Oiçamos a este propósito outro trecho da mesma exortação
apostólica de Bento XVI: “A união com Cristo, que se realiza no
sacramento, habilita-nos também a uma novidade de relações sociais: a
‘mística’ do sacramento tem um carácter social, porque […] a união com
Cristo é, ao mesmo tempo, união com todos os outros aos quais Ele se
entrega. Eu não posso ter Cristo só para mim; posso pertencer-Lhe somente
unido a todos aqueles que se tornaram ou hão-de tornar Seus” (SC, nº 89).
E, dirigindo-se a oferta de Cristo à totalidade da indigência humana,
ninguém ficará de fora da projecção eucarística, através daqueles que a
recebem e transmitem a Sua imensa caridade partilhada.

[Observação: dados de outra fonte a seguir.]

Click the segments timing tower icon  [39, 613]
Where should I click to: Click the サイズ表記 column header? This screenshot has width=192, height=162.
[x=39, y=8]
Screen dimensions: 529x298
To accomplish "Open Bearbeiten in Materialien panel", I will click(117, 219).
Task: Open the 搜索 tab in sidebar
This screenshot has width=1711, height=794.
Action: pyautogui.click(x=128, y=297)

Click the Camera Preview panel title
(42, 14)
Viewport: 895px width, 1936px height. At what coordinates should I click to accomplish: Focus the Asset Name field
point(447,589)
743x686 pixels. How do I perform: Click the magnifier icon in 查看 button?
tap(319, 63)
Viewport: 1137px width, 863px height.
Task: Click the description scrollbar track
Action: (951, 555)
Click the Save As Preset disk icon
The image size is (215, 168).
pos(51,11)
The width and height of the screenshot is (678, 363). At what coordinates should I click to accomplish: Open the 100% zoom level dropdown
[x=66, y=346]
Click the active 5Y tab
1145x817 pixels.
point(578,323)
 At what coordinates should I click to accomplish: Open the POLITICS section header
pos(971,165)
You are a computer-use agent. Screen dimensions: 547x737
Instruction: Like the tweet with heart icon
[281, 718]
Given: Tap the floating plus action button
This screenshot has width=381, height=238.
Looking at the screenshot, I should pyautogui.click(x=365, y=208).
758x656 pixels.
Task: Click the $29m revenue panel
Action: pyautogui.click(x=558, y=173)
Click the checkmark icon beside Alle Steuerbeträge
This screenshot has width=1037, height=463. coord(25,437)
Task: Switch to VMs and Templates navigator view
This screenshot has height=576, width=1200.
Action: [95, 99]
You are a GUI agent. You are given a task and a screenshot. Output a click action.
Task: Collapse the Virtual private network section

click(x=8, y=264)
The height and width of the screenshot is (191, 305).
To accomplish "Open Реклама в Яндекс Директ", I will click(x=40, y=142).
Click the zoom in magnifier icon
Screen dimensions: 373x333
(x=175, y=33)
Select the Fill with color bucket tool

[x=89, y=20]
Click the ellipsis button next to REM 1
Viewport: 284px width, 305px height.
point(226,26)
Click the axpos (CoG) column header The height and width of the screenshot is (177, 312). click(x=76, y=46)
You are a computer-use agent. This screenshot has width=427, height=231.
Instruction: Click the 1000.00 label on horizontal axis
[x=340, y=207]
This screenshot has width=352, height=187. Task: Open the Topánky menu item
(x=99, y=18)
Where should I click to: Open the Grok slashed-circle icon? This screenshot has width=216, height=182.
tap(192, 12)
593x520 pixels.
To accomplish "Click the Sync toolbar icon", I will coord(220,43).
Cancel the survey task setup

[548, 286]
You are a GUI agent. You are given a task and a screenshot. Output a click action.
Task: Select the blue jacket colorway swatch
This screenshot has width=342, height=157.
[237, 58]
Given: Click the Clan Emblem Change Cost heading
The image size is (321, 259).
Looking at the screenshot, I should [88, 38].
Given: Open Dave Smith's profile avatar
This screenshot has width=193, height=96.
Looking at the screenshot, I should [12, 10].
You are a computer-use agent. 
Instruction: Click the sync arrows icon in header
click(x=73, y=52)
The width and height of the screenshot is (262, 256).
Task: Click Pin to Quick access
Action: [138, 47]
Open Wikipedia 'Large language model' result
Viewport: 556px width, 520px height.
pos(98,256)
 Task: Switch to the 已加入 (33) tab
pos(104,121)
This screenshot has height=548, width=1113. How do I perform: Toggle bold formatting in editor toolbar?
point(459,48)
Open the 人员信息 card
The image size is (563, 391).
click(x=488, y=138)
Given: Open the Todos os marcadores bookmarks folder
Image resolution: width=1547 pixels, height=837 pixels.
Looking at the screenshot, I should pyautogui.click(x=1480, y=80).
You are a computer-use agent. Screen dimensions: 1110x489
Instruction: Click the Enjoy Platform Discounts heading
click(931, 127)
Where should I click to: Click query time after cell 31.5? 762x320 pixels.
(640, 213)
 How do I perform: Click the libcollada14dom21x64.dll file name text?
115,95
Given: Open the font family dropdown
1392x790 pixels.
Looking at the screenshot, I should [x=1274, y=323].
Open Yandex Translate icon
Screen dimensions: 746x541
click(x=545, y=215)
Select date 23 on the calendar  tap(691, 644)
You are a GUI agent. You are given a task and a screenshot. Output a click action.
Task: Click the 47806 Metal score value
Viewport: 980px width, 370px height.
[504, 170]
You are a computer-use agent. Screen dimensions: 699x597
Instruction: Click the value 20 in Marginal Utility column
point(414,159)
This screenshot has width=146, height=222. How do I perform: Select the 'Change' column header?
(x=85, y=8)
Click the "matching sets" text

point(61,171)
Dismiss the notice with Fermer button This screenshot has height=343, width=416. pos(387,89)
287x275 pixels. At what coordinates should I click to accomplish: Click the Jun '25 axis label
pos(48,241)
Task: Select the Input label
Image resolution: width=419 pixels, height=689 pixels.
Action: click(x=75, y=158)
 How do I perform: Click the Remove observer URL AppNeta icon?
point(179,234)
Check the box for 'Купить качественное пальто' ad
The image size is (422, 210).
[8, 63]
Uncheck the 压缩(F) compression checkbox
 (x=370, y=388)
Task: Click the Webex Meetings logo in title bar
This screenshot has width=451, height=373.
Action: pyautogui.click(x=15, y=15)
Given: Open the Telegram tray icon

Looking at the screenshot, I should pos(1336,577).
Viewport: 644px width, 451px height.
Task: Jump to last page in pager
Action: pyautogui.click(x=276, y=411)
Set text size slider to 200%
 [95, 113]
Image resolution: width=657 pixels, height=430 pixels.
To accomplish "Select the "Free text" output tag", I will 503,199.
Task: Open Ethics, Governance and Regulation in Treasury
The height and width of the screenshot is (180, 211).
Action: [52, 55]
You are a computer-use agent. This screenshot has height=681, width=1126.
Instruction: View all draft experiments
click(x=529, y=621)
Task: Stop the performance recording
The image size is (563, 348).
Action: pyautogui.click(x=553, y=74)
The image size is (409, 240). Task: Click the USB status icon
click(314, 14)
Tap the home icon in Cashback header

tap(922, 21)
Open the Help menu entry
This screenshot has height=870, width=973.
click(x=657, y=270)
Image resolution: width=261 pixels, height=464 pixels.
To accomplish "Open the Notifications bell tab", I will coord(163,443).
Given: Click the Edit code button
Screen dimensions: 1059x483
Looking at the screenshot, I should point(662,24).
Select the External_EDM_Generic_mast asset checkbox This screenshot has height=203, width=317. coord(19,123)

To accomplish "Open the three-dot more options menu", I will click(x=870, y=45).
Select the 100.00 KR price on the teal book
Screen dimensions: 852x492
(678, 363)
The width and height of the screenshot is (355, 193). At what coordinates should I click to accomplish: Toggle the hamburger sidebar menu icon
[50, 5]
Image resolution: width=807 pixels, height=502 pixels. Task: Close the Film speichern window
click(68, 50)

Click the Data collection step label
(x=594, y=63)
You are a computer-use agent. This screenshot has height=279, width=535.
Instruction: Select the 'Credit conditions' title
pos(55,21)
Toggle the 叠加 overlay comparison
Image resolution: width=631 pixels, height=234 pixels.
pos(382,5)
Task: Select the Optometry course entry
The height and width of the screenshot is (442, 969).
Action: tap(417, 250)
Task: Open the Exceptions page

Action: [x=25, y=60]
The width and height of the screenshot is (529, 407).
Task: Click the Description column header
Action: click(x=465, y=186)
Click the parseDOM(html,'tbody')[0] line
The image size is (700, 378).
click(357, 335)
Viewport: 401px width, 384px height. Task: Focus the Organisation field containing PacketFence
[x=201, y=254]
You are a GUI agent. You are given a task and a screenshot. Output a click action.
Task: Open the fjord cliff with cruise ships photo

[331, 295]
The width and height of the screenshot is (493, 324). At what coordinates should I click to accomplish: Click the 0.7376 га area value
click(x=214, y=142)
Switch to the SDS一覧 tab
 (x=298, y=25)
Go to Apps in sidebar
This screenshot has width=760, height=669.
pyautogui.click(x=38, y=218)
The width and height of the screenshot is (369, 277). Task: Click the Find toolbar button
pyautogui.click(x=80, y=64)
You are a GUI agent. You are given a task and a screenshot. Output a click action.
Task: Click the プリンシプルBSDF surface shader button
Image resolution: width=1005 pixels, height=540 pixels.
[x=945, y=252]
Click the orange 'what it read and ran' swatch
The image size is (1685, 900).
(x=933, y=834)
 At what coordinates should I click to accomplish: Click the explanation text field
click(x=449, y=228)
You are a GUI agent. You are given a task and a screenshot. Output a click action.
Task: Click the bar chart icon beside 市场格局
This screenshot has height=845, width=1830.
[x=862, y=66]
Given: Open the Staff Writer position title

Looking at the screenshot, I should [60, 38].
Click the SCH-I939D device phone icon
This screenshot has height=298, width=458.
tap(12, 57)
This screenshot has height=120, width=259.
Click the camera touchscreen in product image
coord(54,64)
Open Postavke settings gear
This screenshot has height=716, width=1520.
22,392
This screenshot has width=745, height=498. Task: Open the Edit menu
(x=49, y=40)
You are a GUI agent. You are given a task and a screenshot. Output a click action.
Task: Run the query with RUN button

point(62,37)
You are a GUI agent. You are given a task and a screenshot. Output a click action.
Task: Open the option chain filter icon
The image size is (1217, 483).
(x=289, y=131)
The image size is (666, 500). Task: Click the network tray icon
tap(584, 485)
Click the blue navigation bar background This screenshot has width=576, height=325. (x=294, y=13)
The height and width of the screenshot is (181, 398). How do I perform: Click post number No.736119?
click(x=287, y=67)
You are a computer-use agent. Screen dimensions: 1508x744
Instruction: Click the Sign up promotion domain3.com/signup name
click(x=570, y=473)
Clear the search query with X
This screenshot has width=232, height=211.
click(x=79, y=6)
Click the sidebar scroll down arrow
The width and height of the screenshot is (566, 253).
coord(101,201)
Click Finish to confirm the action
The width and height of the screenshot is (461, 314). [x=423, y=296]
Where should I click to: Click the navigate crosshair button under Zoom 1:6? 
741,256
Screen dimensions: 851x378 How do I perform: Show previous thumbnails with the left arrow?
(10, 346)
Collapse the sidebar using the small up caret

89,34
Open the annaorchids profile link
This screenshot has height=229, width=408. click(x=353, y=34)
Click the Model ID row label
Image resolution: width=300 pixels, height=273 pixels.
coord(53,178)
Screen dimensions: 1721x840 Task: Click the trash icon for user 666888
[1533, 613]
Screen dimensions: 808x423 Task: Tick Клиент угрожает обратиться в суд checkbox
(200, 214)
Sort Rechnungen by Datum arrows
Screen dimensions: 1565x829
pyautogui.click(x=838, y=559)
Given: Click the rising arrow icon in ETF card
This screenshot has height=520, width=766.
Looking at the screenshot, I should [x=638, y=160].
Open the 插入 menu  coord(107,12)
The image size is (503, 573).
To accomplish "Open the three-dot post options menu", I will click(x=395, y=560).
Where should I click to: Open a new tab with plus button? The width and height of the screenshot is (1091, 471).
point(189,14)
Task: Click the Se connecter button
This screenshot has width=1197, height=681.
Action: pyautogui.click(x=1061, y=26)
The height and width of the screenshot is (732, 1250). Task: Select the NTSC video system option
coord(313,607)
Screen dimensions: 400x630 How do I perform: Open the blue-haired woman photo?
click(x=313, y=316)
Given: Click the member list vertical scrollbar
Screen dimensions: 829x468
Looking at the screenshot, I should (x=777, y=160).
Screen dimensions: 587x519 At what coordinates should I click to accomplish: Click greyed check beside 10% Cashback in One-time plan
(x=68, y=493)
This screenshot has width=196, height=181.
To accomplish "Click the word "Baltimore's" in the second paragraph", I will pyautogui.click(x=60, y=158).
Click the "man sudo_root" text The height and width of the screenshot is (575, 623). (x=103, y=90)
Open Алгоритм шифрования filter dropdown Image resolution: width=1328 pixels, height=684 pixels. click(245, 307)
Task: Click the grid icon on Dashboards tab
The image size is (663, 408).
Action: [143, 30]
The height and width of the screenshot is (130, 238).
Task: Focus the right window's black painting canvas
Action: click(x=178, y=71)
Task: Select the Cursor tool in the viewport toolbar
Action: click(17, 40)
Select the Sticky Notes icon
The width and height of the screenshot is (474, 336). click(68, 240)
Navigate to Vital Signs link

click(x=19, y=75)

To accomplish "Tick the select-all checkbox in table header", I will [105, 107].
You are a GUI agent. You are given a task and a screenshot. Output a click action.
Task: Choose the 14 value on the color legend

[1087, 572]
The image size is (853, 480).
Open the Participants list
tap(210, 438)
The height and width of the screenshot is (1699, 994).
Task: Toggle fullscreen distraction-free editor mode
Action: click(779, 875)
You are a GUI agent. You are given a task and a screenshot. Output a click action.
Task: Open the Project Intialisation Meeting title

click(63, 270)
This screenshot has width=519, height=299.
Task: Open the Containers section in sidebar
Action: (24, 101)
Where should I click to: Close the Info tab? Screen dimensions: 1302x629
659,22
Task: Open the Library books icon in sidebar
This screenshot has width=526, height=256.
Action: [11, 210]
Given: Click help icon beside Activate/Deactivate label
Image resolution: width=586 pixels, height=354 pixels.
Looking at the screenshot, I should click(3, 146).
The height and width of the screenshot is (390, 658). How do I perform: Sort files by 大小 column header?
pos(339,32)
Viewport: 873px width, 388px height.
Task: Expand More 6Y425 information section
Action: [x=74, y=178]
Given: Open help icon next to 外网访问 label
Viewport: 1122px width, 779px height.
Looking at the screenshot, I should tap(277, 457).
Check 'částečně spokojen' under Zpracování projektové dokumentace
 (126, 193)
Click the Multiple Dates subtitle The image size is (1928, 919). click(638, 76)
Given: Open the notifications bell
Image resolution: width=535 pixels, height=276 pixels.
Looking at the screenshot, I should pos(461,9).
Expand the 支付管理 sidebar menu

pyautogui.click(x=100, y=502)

Estamos assim no âmago das últimas coisas, concentradas e
entregues na Cruz do Senhor, eucaristicamente celebrada e acolhida. Nela
está toda a nossa glória, a atracção universal e a alegria dos corações. Total
era para São João Maria Vianney, magnífico inspirador do presente Ano
Sacerdotal, que não pode ficar sem citação, a concluir esta homilia. É um
belo testemunho de quem o viu e ouviu, soando assim: “‘No último ano de
vida […] falou-nos do amor de Deus e pôs-se a chorar’. Começava, às
vezes, no púlpito, a tratar de diferentes matérias, mas sempre se voltava
para Nosso Senhor, presente na Eucaristia. ‘Esse atractivo pela presença
real aumentou de modo extraordinário no fim da sua vida… Interrompia a
pregação e chorava. O seu rosto parecia resplandecer e só se ouviam
exclamações de amor’” (Francis Trochu, O Cura d’Ars, Braga, 1987,
p.608-609).
Estava no fim da sua vida, sintetizando o que ela sempre fora, desde
a primeira comunhão. Estejamos com ele agora, no mesmo Cristo
eucarístico, coração da Igreja e da missão.